#### WRITTEN TASK
Reproduce the part of the records that opens with the line containing "You are a computer-use agent. The" and closes with the line containing "(x=1224, y=72)", changing "Export" to "Download" and leaving everything else unchanged. Leave the pictures out of your answer.

(Entries taken from a collection)
^^^^^^^^^^^^^^^^

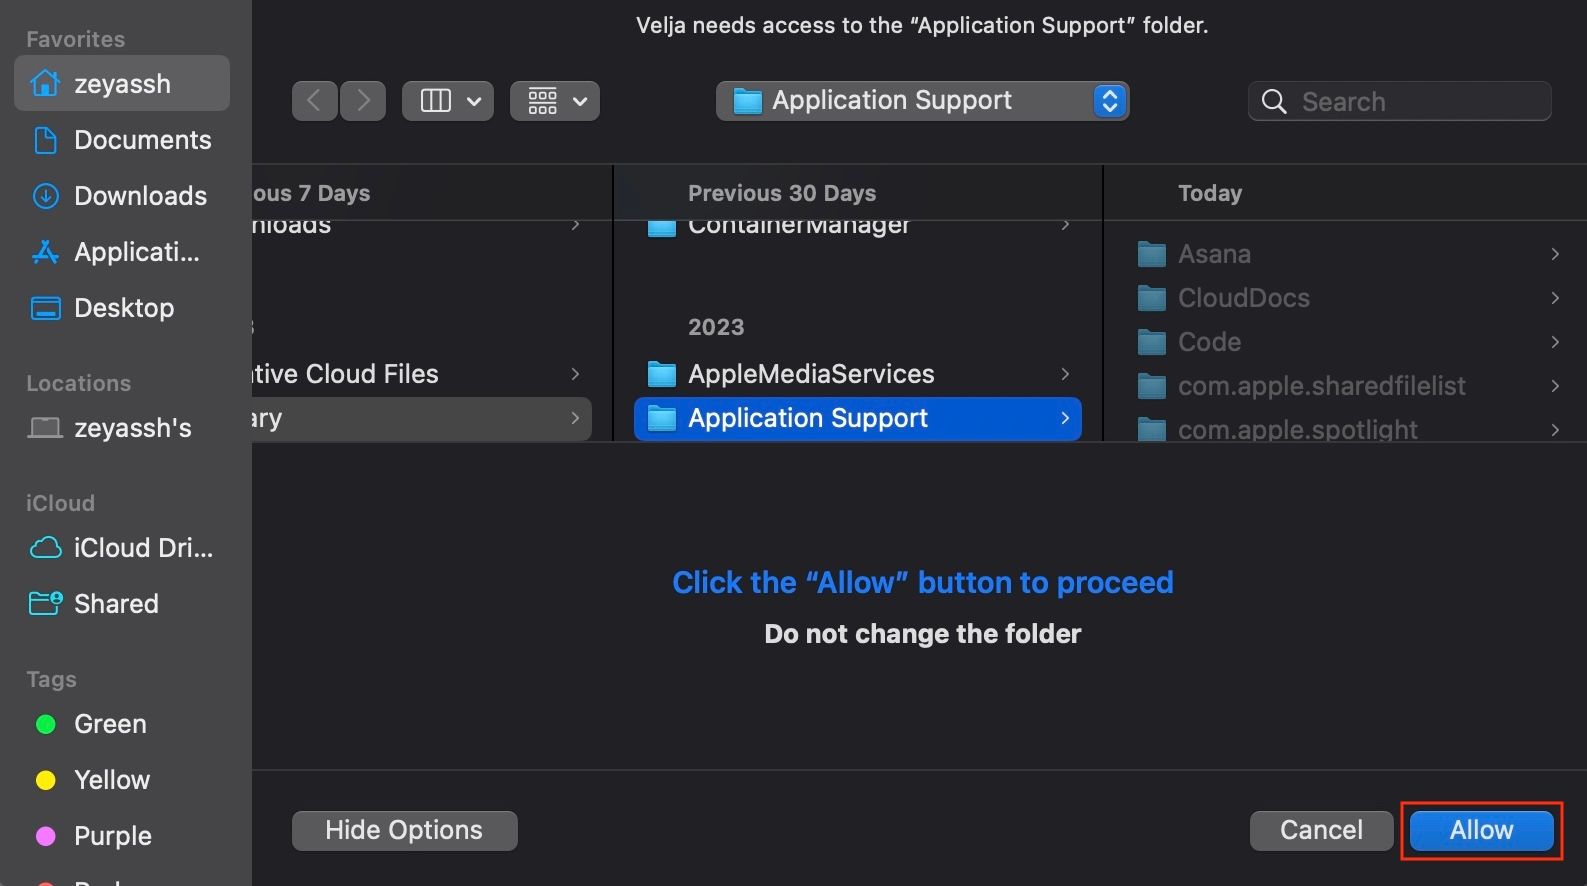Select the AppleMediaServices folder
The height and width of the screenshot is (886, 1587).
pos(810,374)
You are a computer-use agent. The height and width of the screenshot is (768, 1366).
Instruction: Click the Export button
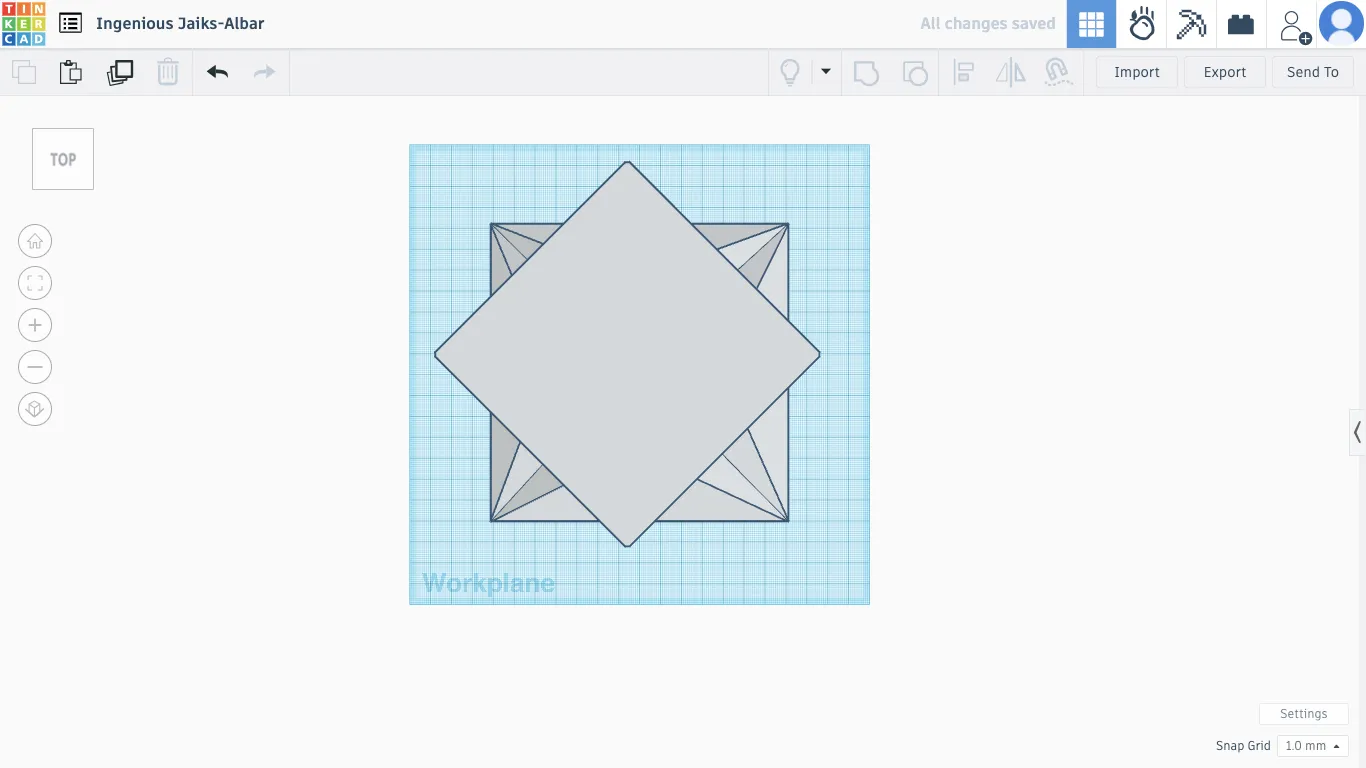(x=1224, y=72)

^^^^^^^^^^^^^^^^

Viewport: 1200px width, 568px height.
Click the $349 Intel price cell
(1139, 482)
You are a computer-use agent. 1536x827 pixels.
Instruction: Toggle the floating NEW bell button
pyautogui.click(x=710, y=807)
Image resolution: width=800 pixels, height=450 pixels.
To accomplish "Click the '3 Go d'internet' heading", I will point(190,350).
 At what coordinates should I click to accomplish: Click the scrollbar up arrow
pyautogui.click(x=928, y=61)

^^^^^^^^^^^^^^^^

#### THE RESULT
You are a computer-use agent. The height and width of the screenshot is (768, 1366).
Instruction: Click the Download button
(x=1224, y=72)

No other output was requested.